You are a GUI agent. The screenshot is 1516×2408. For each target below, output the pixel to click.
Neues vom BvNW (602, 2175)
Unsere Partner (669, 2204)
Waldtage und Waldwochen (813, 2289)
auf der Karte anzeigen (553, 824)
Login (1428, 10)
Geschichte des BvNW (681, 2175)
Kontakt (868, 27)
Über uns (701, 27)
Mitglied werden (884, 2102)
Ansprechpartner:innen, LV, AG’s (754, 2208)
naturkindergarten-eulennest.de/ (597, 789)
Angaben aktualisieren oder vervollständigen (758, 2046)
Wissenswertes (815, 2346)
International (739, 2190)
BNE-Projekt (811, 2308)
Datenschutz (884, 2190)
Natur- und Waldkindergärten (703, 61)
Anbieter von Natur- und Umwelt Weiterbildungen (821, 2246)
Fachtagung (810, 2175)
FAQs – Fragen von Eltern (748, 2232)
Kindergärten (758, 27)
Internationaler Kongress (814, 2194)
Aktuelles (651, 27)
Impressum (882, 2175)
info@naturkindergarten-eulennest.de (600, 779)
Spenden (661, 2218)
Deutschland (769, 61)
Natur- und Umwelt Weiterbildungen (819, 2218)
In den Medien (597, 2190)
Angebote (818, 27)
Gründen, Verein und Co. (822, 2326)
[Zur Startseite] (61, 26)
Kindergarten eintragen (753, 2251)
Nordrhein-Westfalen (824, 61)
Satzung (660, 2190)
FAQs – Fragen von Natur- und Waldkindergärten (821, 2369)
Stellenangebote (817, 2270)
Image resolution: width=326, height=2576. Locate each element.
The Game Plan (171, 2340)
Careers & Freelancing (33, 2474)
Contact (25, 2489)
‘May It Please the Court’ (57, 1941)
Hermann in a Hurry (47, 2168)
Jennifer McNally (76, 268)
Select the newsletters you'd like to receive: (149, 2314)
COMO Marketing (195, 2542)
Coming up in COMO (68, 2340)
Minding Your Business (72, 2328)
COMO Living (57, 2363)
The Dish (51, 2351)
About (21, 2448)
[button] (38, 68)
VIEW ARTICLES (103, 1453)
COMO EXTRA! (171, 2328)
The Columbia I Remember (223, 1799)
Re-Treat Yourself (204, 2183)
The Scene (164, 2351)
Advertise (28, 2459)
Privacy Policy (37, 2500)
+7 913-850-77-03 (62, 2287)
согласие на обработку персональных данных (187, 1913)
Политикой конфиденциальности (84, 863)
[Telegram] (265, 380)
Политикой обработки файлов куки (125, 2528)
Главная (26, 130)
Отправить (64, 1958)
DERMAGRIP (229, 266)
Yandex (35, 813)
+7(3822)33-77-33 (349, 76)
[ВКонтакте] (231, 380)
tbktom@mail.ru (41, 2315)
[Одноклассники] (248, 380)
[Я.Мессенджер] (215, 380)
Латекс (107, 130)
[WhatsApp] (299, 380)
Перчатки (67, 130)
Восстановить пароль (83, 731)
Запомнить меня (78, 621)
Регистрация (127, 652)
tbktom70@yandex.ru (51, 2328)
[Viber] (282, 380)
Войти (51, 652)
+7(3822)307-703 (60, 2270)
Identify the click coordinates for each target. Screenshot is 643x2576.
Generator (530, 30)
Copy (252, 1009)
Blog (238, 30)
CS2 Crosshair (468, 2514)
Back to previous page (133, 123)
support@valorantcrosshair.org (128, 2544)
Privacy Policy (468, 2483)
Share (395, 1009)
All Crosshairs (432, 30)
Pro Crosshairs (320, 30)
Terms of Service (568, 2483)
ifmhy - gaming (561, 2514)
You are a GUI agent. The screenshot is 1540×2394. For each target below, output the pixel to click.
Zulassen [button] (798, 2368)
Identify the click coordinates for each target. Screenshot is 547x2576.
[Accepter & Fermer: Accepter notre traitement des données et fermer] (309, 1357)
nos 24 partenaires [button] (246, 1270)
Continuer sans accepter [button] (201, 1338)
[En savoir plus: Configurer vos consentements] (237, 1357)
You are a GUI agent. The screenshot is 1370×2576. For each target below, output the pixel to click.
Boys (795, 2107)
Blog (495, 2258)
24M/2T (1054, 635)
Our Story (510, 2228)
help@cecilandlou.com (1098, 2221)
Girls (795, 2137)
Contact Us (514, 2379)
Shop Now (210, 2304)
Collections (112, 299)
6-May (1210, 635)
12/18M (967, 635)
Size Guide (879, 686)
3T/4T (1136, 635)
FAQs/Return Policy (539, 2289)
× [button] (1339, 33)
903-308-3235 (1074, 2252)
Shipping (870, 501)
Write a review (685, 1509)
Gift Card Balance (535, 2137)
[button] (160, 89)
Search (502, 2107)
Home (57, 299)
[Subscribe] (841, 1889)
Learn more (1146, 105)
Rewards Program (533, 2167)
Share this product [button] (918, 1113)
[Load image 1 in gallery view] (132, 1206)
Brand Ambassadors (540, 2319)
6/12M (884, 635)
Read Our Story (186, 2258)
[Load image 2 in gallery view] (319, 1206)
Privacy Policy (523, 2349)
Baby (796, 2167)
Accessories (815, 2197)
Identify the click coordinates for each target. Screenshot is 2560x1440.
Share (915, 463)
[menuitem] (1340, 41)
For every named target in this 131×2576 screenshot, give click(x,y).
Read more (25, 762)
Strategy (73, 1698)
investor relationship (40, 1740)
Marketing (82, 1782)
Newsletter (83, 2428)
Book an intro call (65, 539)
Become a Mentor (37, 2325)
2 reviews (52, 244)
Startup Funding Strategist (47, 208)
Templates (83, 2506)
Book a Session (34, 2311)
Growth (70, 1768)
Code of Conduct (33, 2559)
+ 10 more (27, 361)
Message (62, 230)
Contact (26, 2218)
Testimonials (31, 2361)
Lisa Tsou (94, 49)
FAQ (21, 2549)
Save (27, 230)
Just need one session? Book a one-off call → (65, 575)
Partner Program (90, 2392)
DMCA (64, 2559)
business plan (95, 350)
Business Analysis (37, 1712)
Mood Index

Directions for this task
Look through the entries above for the word "output". Copy every line where it shows up.

Response to this task
You are a GUI agent. The screenshot is 1516×2408. For each target below, output the pixel to click.
You are a GUI agent. The screenshot is 1540×2394. For each target below, output the pixel to click.
You are a GUI agent. The screenshot is 1370×2576. For each target below, output the pixel to click.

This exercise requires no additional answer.